Il faut relever que la contrainte du 9 février 2016 d’un montant de 21817 euros fait expressément référence aux mises en demeure préalables des 10 août 2012, 19 février 2013, et 13 septembre 2013 dont M. [G] [U] a accusé réception pour chacune d’elles et qui mentionnent clairement la nature, la cause et l’étendue de ses obligations.
Dans ses conclusions de première instance qu’elle verse au débat, et ses dernières conclusions à hauteur de cour, l’Urssaf a clairement rappelé l’imputation des sommes déjà versées et les mécanismes d’affectation des sommes année par année, de sorte qu’un examen attentif des explications mises en corrélation avec le détail des sommes mentionnées dans les mises en demeure, sans omettre de prendre en compte les majorations de retard, permet tout à faire de comprendre l’étendue des sommes dues mettant la cour en mesure de s’assurer que les cotisations ont été valablement calculées.
M. [G] [U] n’apporte aucun élément sérieux de contestation des montants sollicités au titre de la contrainte litigieuse.
C’est donc à juste titre que les premiers juges, qui n’ont d’ailleurs aucunement failli à leur obligation de motivation de leur décision comme le soutient M. [G] [U], ont validé la contrainte à hauteur de 21 817 euros.
La contrainte étant validée, il y avait bien lieu de faire application des dispositions de l’article R133-6 du code de la sécurité sociale et de condamner M. [G] [U] au paiement des frais de signification ainsi que de tous actes nécessaires à l’exécution de la contrainte.
Le jugement entrepris sera donc confirmé en toutes ses dispositions.
Sur le surplus :
Les dispositions du jugement déféré quant aux dépens et à l’article 700 du code de procédure civile seront également confirmées.

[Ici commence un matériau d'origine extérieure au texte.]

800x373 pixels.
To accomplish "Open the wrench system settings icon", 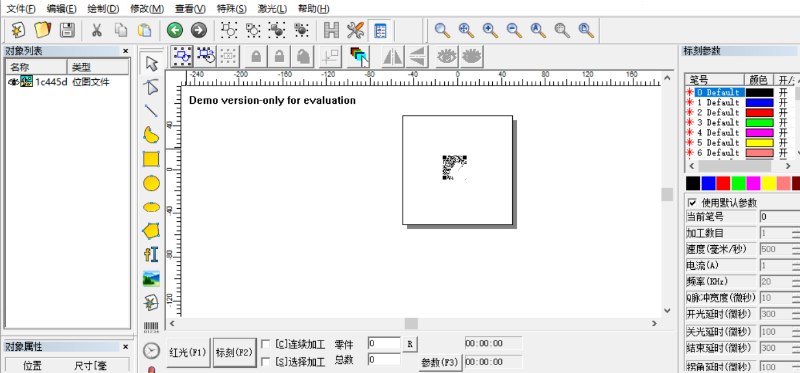I will 355,31.
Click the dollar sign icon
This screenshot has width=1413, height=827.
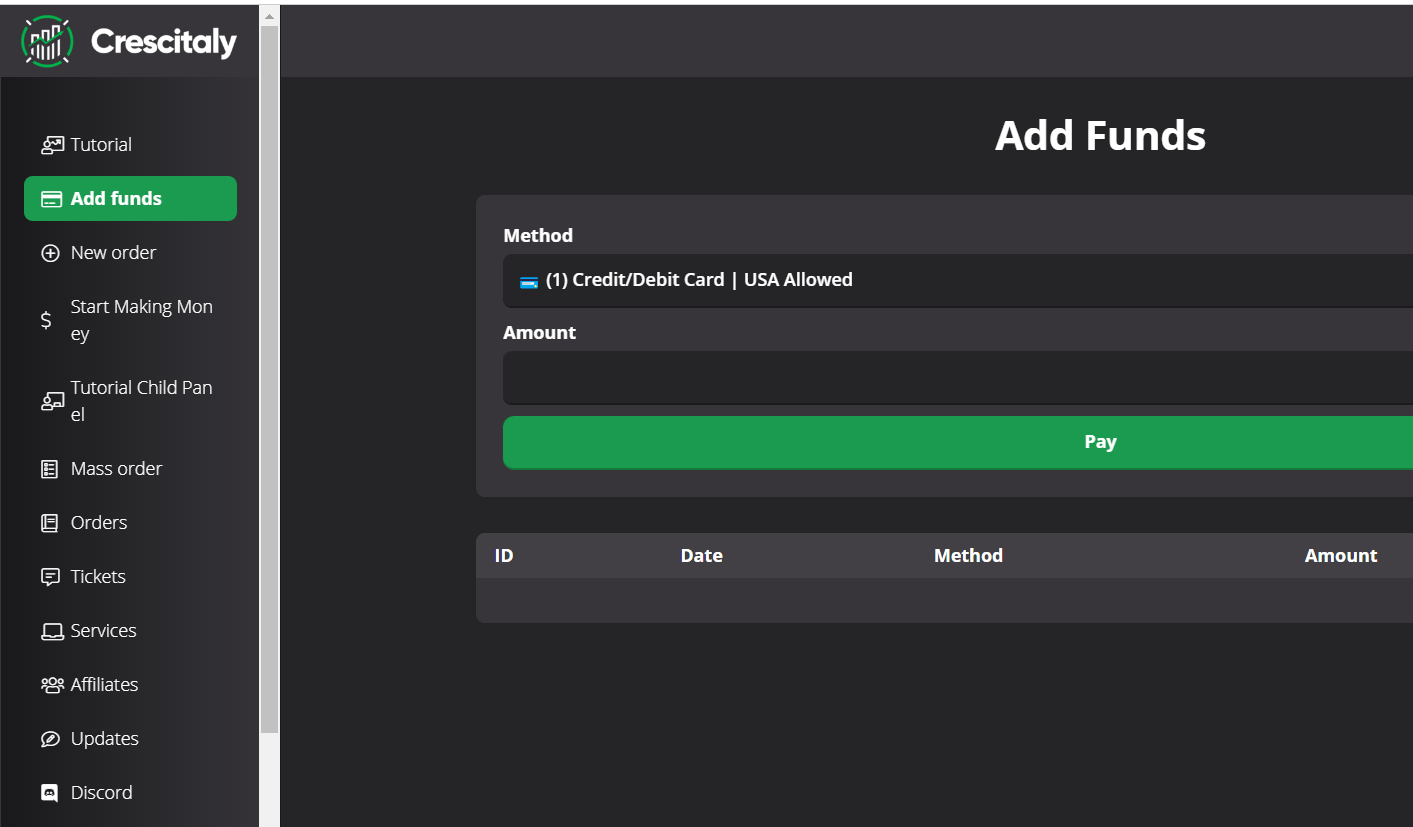coord(46,320)
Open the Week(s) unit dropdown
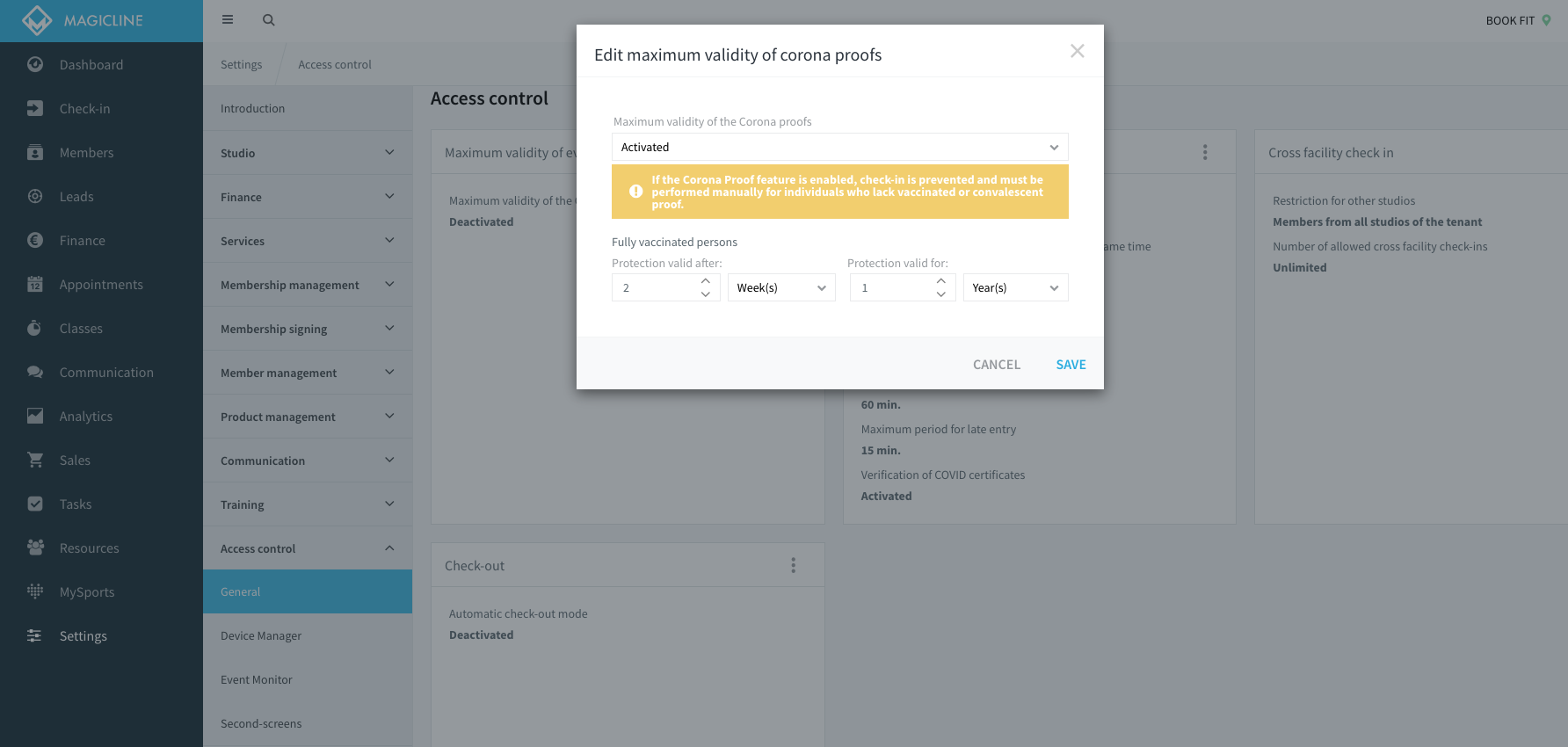Image resolution: width=1568 pixels, height=747 pixels. pyautogui.click(x=781, y=287)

A hauteur d’appel, M. [G] [U] succombant en ses prétentions, il y a lieu de le condamner aux dépens de l’instance et de le débouter de sa demande fondée sur l’article 700 du code de procédure civile. En revanche, il sera condamné à verser à l’Urssaf d’Alsace la somme de 700 euros sur ce même fondement.
PAR CES MOTIFS
La Cour, statuant par mise à disposition au greffe, par arrêt contradictoire, en dernier ressort, après en avoir délibéré conformément à la Loi,
DÉCLARE l’appel recevable ;
CONFIRME dans toutes ses dispositions le jugement du pôle social du tribunal de grande instance de Mulhouse prononcé le 5 décembre 2019 ;
Y ajoutant :
CONDAMNE M. [G] [U] aux dépens d’appel ;
CONDAMNE M. [G] [U] à verser à l’Urssaf d’Alsace la somme de 700 (sept cents) euros au titre de l’article 700 du code de procédure civile ;
DÉBOUTE M. [G] [U] de sa demande sur ce même fondement.